Nestes últimos dias, então, temos assistido a um autêntico festival de fogo de artifício e de desrespeito pelos princípios ao mesmo passo que se invoca o respeito pelas convicções.
Com descarada sem vergonha,  a comunidade internacional tem distribuído a esmo, à esquerda e à direita, prémios e reprimendas consoante as conveniências políticas, mas sobretudo as vantagens económicas  daqueles que dominam os areópagos internacionais.
Quando assistimos a votações como a da semana passada  a  condenar a situação política na Birmânia, cujo regime é acusado de intoleráveis atentados à democracia, enquanto, por exemplo, permanece imóvel o status quo na Arábia Saudita, onde o ser-se mulher é já de si uma autentica afronta à dignidade humana, quando tais coisas acontecem, repito, dá vontade de rir por não poderem ser levadas a sério, mas ainda dá mais vontade de chorar por que significam  que o respeito pelo próximo não passa de um logro que leva à possibilidade de conviver com uns enquanto se nega a capacidade de  convivência com os outros.
Alguns breves exemplos: Pinochet, que aliás esteve longe da santidade, foi lançado no inferno do opróbrio cívico, enquanto Fidel Castro era aclamado como exemplo de guerrilheiro,  estilo João Telhado, que roubou aos ricos para enfartar o bolso dos pobres.
Estaline foi, certamente, um dos mais cruéis déspotas gerados pela humanidade e todavia foi Hitler o até agora “eleito” como tal, não apenas por ter vencido a guerra e o 2º. ter capitulado, mas porque o soviético foi considerado como o pai da esquerda e o alemão como símbolo das ditaduras da direita!
Como se houvesse bons e maus tiranos e boas e más ditaduras. A verdade é que são todos péssimos.
Alguém acredita que se cometem mais atentados aos direitos humanos no Zimbawe de Mugabe do que na China dos descendentes do famigerado Máo Tsé Dong?

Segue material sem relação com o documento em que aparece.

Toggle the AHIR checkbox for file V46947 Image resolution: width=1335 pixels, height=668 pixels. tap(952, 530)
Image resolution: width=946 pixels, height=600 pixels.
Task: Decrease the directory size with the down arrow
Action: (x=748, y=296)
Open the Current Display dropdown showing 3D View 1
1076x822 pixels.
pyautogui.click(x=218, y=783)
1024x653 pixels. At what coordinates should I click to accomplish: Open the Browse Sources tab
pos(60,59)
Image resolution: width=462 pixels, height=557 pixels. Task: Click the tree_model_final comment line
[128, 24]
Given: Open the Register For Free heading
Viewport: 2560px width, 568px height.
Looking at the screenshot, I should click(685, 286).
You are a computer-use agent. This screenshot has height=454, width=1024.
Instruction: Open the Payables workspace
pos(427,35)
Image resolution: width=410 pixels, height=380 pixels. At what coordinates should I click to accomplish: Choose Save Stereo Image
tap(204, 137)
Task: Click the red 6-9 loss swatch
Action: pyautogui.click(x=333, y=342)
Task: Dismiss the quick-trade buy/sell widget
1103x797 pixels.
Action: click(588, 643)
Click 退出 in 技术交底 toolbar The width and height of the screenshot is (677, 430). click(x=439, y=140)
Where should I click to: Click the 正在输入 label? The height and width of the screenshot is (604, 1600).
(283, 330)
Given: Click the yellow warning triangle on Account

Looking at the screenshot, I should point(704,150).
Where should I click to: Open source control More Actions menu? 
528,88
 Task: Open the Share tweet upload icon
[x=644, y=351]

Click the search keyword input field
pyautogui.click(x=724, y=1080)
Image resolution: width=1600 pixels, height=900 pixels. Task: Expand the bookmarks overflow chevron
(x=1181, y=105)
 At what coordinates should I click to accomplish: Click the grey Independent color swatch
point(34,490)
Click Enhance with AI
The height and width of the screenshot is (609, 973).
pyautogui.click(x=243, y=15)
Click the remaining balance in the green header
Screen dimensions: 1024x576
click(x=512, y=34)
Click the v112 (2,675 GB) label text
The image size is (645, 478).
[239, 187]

E a democraticidade de Chavez será mais aceitável do que a de qualquer outro ditador de pacotilha que por aí ande a fazer das suas?, como por exemplo esses “sucessores” da união soviética que continuam na mesma senda dos “mestres” por esses kurdistãos e cavaquistãos  situados nessa imensa Ásia Menor?
E, todavia, veja-se o que recentemente tem acontecido em Portugal com o nosso grão mestre de Democracia?! Por uns barris de petróleo passa-se o diploma democrático ao demagogo das Caraíbas!
Como gritou o grande Cícero”: “Ó tempos! Ó costumes!”.
Porque há-de sempre haver dois pesos para as mesmas medidas?!